Stored data entries:
============================================================

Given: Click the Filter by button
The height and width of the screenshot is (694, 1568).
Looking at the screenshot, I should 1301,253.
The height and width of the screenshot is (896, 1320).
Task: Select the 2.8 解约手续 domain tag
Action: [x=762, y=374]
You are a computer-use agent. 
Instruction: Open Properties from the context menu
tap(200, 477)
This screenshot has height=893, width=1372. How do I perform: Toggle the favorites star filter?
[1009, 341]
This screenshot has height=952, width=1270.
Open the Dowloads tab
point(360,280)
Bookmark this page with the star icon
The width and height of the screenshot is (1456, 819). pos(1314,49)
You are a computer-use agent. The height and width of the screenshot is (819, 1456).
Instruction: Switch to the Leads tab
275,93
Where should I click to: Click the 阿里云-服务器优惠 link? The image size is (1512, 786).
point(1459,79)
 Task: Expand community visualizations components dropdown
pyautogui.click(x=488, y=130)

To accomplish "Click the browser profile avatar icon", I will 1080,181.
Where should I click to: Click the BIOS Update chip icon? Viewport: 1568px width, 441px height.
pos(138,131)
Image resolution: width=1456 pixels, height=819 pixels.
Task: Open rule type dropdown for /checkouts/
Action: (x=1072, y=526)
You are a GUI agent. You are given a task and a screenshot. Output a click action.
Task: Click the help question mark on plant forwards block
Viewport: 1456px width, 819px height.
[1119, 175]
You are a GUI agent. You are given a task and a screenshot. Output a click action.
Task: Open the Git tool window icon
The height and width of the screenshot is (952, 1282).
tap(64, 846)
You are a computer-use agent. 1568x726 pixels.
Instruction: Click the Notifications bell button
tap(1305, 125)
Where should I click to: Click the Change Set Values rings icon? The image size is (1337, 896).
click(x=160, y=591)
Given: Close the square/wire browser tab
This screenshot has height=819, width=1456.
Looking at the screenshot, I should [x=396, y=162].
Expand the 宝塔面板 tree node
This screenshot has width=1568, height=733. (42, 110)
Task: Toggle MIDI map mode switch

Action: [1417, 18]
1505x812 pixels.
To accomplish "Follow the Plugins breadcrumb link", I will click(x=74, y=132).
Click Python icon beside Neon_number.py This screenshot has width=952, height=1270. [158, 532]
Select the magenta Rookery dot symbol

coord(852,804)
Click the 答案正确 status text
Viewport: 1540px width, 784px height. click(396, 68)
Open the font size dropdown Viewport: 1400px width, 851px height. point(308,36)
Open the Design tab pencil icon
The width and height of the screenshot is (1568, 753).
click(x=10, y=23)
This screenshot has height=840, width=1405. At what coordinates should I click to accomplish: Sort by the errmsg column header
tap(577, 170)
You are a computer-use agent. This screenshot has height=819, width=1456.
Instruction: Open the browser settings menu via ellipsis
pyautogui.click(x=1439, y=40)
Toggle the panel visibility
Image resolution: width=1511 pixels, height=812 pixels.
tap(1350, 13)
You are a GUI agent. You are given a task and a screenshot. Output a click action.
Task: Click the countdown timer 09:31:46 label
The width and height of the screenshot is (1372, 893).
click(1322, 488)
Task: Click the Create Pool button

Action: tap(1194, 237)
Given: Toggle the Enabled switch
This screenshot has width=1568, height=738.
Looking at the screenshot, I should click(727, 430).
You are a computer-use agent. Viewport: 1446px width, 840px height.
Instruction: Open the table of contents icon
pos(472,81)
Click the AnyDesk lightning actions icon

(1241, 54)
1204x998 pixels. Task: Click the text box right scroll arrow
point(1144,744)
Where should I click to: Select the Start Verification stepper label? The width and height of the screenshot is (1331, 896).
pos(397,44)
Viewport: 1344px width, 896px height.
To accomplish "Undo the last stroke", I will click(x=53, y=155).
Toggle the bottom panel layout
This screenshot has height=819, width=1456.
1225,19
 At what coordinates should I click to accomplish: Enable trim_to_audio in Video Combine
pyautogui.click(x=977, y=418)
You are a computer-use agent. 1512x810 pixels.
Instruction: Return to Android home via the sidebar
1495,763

============================================================

Retype word for word the line above with "Where should I click to: Select" and all lines after it, nothing else.

Task response ->
Where should I click to: Select the Start Verification stepper label? The width and height of the screenshot is (1331, 896).
pos(397,44)
Viewport: 1344px width, 896px height.
To accomplish "Undo the last stroke", I will click(x=53, y=155).
Toggle the bottom panel layout
This screenshot has height=819, width=1456.
1225,19
 At what coordinates should I click to accomplish: Enable trim_to_audio in Video Combine
pyautogui.click(x=977, y=418)
You are a computer-use agent. 1512x810 pixels.
Instruction: Return to Android home via the sidebar
1495,763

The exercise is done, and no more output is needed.